# [TEXTE FOURNI]
Une notion protéiforme recouvrant une grande variété d’infractions. Si aucune définition légale de la cybercriminalité n’est clairement établie, l’Organisation des Nations Unis a adopté une définition particulièrement large des actes de cybercriminalité comme étant « tous faits illégaux commis au moyen d’un système, d’un réseau informatique ou en relation avec un système informatique ». La cybercriminalité revêt de multiples formes que les grandes entreprises doivent appréhender en fonction de leur domaine d’activités.
Les principales infractions concernées sont les suivantes :
- les fraudes informatiques ou atteintes aux systèmes de traitement automatisé de données : accès ou maintien frauduleux, entrave au fonctionnement du système, introduction frauduleuse de données, falsification ou suppression frauduleuse de données ;
- les violations de données personnelles : traitement illégal de données à caractère personnel, collecte ou conservation de données à l’insu des personnes ou des entreprises, usurpation d’identité ;
- les atteintes à l’e-réputation des entreprises et la diffusion de contenus illicites : délits de diffamation et injure publique commis sur Internet ;
- la contrefaçon de marques, d’œuvres et de logiciels ;
- les infractions de droit commun commises via l’utilisation des nouvelles technologies, notamment par Internet : vol, abus de confiance, escroquerie.
Cette délinquance est ainsi diversifiée, complexe et très souvent internationale. Par ailleurs, la motivation des cyberdélinquants est particulièrement variée (gain financier, défi technique, défense d’une idéologie, espionnage industriel etc.). Plus grave encore, 80% des cyberattaques sont internes aux entreprises.
Une multiplicité de risques pour les entreprises. Les risques encourus par les entreprises en cas d’attaque cybercriminelle sont considérables. Une telle attaque a tout d’abord fréquemment d’importantes répercussions financières. Ainsi, l’arrêt - même temporaire - d’un service informatique a inévitablement pour conséquence un ralentissement de la production et peut entrainer des pertes d’exploitation substantielles pour l’entreprise. De même, la fuite de secrets industriels et la perte d’actifs incorporels stratégiques peuvent s’avérer gravement préjudiciables.
La cybercriminalité fait également peser un "risque de réputation" significatif sur les entreprises. En cas d’attaque, leurs données personnelles ainsi que celles de leurs partenaires commerciaux ou clients peuvent être dérobées et divulguées. L’impact peut ainsi s’avérer préjudiciable non seulement pour la réputation mais encore pour la crédibilité de l’entreprise auprès de ses partenaires.

# [CONSIGNE DONNÉE A]
Énumérez les catégories d'infractions que le texte sur la cybercriminalité présente comme les principales infractions concernées.
# [CONSIGNE DONNÉE B]
Reproduisez fidèlement le passage du texte sur la cybercriminalité qui commence par « Cette délinquance est » et se termine par « internes aux entreprises. ».

# [EXTRAIT DE DONNÉES]
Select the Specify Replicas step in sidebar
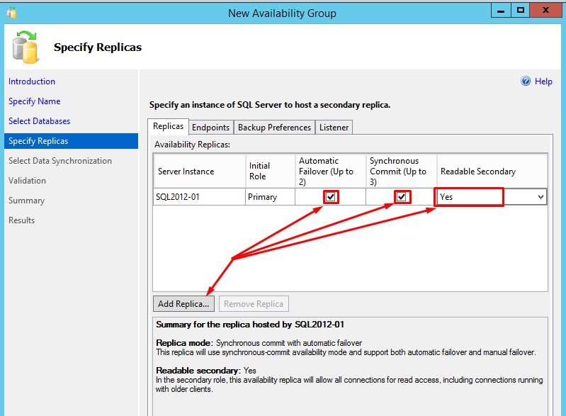The image size is (566, 416). click(38, 141)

# [RÉPONSE ATTENDUE A]
- les fraudes informatiques ou atteintes aux systèmes de traitement automatisé de données
- les violations de données personnelles
- les atteintes à l'e-réputation des entreprises et la diffusion de contenus illicites
- la contrefaçon de marques, d'œuvres et de logiciels
- les infractions de droit commun commises via l'utilisation des nouvelles technologies, notamment par Internet

# [RÉPONSE ATTENDUE B]
Cette délinquance est ainsi diversifiée, complexe et très souvent internationale. Par ailleurs, la motivation des cyberdélinquants est particulièrement variée (gain financier, défi technique, défense d’une idéologie, espionnage industriel etc.). Plus grave encore, 80% des cyberattaques sont internes aux entreprises.